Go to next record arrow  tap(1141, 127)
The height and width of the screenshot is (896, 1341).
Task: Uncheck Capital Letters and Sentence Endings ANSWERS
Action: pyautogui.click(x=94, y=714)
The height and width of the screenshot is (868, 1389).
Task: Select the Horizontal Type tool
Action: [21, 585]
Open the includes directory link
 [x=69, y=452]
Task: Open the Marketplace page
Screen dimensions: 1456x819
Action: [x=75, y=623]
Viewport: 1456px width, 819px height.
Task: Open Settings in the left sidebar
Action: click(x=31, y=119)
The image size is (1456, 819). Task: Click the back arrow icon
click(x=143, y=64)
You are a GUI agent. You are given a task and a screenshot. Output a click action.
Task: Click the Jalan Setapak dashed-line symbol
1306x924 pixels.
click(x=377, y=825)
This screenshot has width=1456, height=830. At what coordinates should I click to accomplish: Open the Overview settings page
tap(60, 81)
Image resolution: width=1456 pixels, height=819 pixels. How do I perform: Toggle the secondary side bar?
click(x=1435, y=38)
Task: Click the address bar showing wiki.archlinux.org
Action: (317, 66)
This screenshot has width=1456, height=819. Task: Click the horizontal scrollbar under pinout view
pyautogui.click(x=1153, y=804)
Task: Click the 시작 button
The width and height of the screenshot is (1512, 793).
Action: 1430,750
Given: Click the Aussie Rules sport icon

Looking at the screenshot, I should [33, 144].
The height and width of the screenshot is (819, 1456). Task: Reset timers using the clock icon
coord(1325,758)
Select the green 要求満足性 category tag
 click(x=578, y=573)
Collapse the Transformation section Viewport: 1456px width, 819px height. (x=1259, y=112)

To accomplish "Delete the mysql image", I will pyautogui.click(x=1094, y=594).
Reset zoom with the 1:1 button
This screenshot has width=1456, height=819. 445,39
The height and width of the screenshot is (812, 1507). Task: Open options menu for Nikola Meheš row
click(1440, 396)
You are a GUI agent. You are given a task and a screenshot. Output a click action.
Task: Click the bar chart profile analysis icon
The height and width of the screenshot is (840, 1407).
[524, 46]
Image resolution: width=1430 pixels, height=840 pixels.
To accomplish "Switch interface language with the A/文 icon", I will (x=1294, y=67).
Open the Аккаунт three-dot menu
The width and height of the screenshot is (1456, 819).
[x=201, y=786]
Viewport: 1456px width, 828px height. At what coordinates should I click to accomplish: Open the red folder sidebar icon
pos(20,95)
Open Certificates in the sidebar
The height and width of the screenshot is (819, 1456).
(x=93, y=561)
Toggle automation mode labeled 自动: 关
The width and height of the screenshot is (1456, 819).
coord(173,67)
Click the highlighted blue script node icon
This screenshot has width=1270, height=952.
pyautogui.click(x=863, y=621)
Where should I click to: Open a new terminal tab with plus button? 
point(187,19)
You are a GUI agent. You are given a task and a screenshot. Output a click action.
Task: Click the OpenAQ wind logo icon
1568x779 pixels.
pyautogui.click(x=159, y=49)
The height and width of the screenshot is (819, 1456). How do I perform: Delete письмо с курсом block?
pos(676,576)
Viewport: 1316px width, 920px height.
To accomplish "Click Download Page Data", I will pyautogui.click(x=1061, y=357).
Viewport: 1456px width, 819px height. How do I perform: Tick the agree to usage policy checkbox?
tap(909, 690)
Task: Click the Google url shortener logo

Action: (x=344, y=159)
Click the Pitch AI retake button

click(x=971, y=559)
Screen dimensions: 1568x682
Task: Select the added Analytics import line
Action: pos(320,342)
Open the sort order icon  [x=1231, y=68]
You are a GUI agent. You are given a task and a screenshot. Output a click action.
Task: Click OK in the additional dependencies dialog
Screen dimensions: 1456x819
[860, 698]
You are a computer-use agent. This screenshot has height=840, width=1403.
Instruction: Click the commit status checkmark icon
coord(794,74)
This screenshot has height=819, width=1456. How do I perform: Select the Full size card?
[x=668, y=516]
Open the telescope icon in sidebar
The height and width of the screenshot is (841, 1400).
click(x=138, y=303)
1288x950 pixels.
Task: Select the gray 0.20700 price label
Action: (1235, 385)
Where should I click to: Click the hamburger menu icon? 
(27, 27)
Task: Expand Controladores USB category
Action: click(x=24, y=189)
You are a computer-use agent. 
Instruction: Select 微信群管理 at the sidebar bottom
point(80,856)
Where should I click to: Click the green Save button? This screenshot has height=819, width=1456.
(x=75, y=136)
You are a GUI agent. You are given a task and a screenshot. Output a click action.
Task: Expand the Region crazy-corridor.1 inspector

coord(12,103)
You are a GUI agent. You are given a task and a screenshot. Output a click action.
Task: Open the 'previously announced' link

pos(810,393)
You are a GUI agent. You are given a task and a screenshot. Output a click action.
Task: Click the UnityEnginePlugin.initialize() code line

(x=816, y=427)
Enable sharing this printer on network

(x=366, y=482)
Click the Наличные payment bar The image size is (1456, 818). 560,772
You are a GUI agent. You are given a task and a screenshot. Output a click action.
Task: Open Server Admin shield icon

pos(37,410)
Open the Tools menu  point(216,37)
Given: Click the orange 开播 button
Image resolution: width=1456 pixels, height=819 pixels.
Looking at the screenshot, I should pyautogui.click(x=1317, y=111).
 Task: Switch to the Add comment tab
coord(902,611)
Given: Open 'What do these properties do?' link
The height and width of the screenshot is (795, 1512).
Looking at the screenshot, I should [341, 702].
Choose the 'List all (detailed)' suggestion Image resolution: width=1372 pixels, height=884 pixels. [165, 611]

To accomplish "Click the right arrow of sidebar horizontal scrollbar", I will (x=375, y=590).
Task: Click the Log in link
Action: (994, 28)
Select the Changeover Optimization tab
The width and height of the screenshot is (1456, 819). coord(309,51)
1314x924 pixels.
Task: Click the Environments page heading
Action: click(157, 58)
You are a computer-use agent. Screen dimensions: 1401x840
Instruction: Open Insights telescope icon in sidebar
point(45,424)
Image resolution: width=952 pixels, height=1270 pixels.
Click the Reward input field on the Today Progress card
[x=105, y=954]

::::

#### ASSIGNMENT:
The records above should be restated word for word in their entirety.

#### TASK SOLUTION:
Go to next record arrow  tap(1141, 127)
The height and width of the screenshot is (896, 1341).
Task: Uncheck Capital Letters and Sentence Endings ANSWERS
Action: pyautogui.click(x=94, y=714)
The height and width of the screenshot is (868, 1389).
Task: Select the Horizontal Type tool
Action: [21, 585]
Open the includes directory link
 [x=69, y=452]
Task: Open the Marketplace page
Screen dimensions: 1456x819
Action: [x=75, y=623]
Viewport: 1456px width, 819px height.
Task: Open Settings in the left sidebar
Action: click(x=31, y=119)
The image size is (1456, 819). Task: Click the back arrow icon
click(x=143, y=64)
You are a GUI agent. You are given a task and a screenshot. Output a click action.
Task: Click the Jalan Setapak dashed-line symbol
1306x924 pixels.
click(x=377, y=825)
This screenshot has width=1456, height=830. At what coordinates should I click to accomplish: Open the Overview settings page
tap(60, 81)
Image resolution: width=1456 pixels, height=819 pixels. How do I perform: Toggle the secondary side bar?
click(x=1435, y=38)
Task: Click the address bar showing wiki.archlinux.org
Action: (317, 66)
This screenshot has width=1456, height=819. Task: Click the horizontal scrollbar under pinout view
pyautogui.click(x=1153, y=804)
Task: Click the 시작 button
The width and height of the screenshot is (1512, 793).
Action: 1430,750
Given: Click the Aussie Rules sport icon

Looking at the screenshot, I should [33, 144].
The height and width of the screenshot is (819, 1456). Task: Reset timers using the clock icon
coord(1325,758)
Select the green 要求満足性 category tag
 click(x=578, y=573)
Collapse the Transformation section Viewport: 1456px width, 819px height. (x=1259, y=112)

To accomplish "Delete the mysql image", I will pyautogui.click(x=1094, y=594).
Reset zoom with the 1:1 button
This screenshot has width=1456, height=819. 445,39
The height and width of the screenshot is (812, 1507). Task: Open options menu for Nikola Meheš row
click(1440, 396)
You are a GUI agent. You are given a task and a screenshot. Output a click action.
Task: Click the bar chart profile analysis icon
The height and width of the screenshot is (840, 1407).
[524, 46]
Image resolution: width=1430 pixels, height=840 pixels.
To accomplish "Switch interface language with the A/文 icon", I will (x=1294, y=67).
Open the Аккаунт three-dot menu
The width and height of the screenshot is (1456, 819).
[x=201, y=786]
Viewport: 1456px width, 828px height. At what coordinates should I click to accomplish: Open the red folder sidebar icon
pos(20,95)
Open Certificates in the sidebar
The height and width of the screenshot is (819, 1456).
(x=93, y=561)
Toggle automation mode labeled 自动: 关
The width and height of the screenshot is (1456, 819).
coord(173,67)
Click the highlighted blue script node icon
This screenshot has width=1270, height=952.
pyautogui.click(x=863, y=621)
Where should I click to: Open a new terminal tab with plus button? 
point(187,19)
You are a GUI agent. You are given a task and a screenshot. Output a click action.
Task: Click the OpenAQ wind logo icon
1568x779 pixels.
pyautogui.click(x=159, y=49)
The height and width of the screenshot is (819, 1456). How do I perform: Delete письмо с курсом block?
pos(676,576)
Viewport: 1316px width, 920px height.
To accomplish "Click Download Page Data", I will pyautogui.click(x=1061, y=357).
Viewport: 1456px width, 819px height. How do I perform: Tick the agree to usage policy checkbox?
tap(909, 690)
Task: Click the Google url shortener logo

Action: (x=344, y=159)
Click the Pitch AI retake button

click(x=971, y=559)
Screen dimensions: 1568x682
Task: Select the added Analytics import line
Action: pos(320,342)
Open the sort order icon  [x=1231, y=68]
You are a GUI agent. You are given a task and a screenshot. Output a click action.
Task: Click OK in the additional dependencies dialog
Screen dimensions: 1456x819
[860, 698]
You are a computer-use agent. This screenshot has height=840, width=1403.
Instruction: Click the commit status checkmark icon
coord(794,74)
This screenshot has height=819, width=1456. How do I perform: Select the Full size card?
[x=668, y=516]
Open the telescope icon in sidebar
The height and width of the screenshot is (841, 1400).
click(x=138, y=303)
1288x950 pixels.
Task: Select the gray 0.20700 price label
Action: (1235, 385)
Where should I click to: Click the hamburger menu icon? 
(27, 27)
Task: Expand Controladores USB category
Action: click(x=24, y=189)
You are a computer-use agent. 
Instruction: Select 微信群管理 at the sidebar bottom
point(80,856)
Where should I click to: Click the green Save button? This screenshot has height=819, width=1456.
(x=75, y=136)
You are a GUI agent. You are given a task and a screenshot. Output a click action.
Task: Expand the Region crazy-corridor.1 inspector

coord(12,103)
You are a GUI agent. You are given a task and a screenshot. Output a click action.
Task: Open the 'previously announced' link

pos(810,393)
You are a GUI agent. You are given a task and a screenshot. Output a click action.
Task: Click the UnityEnginePlugin.initialize() code line

(x=816, y=427)
Enable sharing this printer on network

(x=366, y=482)
Click the Наличные payment bar The image size is (1456, 818). 560,772
You are a GUI agent. You are given a task and a screenshot. Output a click action.
Task: Open Server Admin shield icon

pos(37,410)
Open the Tools menu  point(216,37)
Given: Click the orange 开播 button
Image resolution: width=1456 pixels, height=819 pixels.
Looking at the screenshot, I should pyautogui.click(x=1317, y=111).
 Task: Switch to the Add comment tab
coord(902,611)
Given: Open 'What do these properties do?' link
The height and width of the screenshot is (795, 1512).
Looking at the screenshot, I should [341, 702].
Choose the 'List all (detailed)' suggestion Image resolution: width=1372 pixels, height=884 pixels. [165, 611]

To accomplish "Click the right arrow of sidebar horizontal scrollbar", I will (x=375, y=590).
Task: Click the Log in link
Action: (994, 28)
Select the Changeover Optimization tab
The width and height of the screenshot is (1456, 819). coord(309,51)
1314x924 pixels.
Task: Click the Environments page heading
Action: click(157, 58)
You are a computer-use agent. Screen dimensions: 1401x840
Instruction: Open Insights telescope icon in sidebar
point(45,424)
Image resolution: width=952 pixels, height=1270 pixels.
Click the Reward input field on the Today Progress card
[x=105, y=954]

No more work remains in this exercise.